Thursday, October 26, 2006

I don't do countdowns...

...and I know people find that strange, especially with such a nifty event like a wedding coming up, but they're just not me. :o) I have a date -- April 27, 2007 -- in view and I know that today is October 26 meaning tomorrow is the 6 month mark, but beyond that, I don't really count. Dan and I have been engaged since January 21 (my birthday!!) and I look back over the last (hmm...hang on, let me count...umm....maybe 10 months?? Nine? No, ten...hmm...I really do have to go count now.......) nine months and change and can't believe how fast it's gone. It seems like only yesterday I was holding a little baby girl in my arms, not even a day old. And now she's starting to crawl, stick out her tongue, and change the channels on the TV (much to grandpa's delight!). It seems like only yesterday I turned 25 and went on a most Amazing Race of my own...and wound up with a pink motorcycle helmet.

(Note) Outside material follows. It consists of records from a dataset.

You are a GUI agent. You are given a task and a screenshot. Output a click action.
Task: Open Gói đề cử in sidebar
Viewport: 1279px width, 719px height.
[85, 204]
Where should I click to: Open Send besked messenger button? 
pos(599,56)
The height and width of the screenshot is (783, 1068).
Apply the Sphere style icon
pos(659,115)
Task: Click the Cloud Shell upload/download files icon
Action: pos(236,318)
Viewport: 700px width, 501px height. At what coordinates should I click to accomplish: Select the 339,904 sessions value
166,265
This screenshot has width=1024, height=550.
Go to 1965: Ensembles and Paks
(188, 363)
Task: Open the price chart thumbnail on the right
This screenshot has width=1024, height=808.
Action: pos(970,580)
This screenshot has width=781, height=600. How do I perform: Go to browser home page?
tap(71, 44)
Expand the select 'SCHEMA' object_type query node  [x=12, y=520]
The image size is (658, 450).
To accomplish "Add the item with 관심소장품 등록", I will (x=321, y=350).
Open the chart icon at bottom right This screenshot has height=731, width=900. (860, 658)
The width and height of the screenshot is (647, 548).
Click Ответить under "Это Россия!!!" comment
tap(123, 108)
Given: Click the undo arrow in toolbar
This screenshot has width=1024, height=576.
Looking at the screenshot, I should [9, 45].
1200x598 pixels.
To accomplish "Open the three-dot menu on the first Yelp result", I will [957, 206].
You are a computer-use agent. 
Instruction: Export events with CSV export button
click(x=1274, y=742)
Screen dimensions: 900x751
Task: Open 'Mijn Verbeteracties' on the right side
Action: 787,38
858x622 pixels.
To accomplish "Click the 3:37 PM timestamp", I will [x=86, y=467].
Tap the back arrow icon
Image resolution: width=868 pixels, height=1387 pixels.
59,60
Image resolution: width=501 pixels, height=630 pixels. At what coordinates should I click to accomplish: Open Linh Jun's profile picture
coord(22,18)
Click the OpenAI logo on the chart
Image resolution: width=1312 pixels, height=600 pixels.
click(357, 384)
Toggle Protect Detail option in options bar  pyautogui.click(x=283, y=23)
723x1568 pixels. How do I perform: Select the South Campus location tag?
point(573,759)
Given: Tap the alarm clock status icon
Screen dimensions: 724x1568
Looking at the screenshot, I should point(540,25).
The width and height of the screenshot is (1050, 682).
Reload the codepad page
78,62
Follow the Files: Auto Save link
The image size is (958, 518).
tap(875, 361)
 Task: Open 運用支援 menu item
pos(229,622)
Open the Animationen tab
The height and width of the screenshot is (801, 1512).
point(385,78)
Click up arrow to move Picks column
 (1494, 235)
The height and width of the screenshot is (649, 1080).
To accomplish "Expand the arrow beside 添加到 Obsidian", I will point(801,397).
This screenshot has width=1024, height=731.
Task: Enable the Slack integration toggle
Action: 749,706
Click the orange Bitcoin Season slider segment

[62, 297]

Hehehehe....but I know it can't be yesterday because I've already been out wearing my helmet lots and it fits (and suits) me quite well. It seems like only yesterday somebody got a ring box stuck in his coat pocket in the midst of proposing a most intriguing question, "Will you marry me?" It seems like only yesterday that I asked him if he was serious and why? Oh wait, I probably did ask him that yesterday... :o) And here I am, 9 months+ looking back and wondering, "Where did all that time go?" but thankful, all the same, that go it went because looking forward is exciting too!

It's neat, thinks me, that time doesn't stand still. Life does goes on, people change, some leave us, new come our way -- and life keeps going. It's not that I expect it to because each day that I wake up I remember to thank God for giving me just one more day. Not in a fatalistic sense in the least --- but in a rejoicing sense because I love this world and I love this life. We were created to live! Even as I shout that out in joy, I think about those who are crying it out in pain. We were created to live...and yet we die.

Thanks be to God, though, that while we may close our eyes in this life, through Christ we have life abundant, free, and eternal --- life that knows NO end! The sting of death? The power of hell? It has no hold on those who love Christ and belong to the Father. We do not weep as those without hope --- we cry out to a loving Father who holds us in His hands, comforting our every tear and sorrow.

Praise be to God, our Almighty One, who lives and reigns forever!

1 comment:

  1. Sometimes - no all the time - I wish I could express my thoughts like you do:) I enjoy reading reading them! I haven't talked to you in a long time but I hope things are going well! Congrats on the 6 month mark!:)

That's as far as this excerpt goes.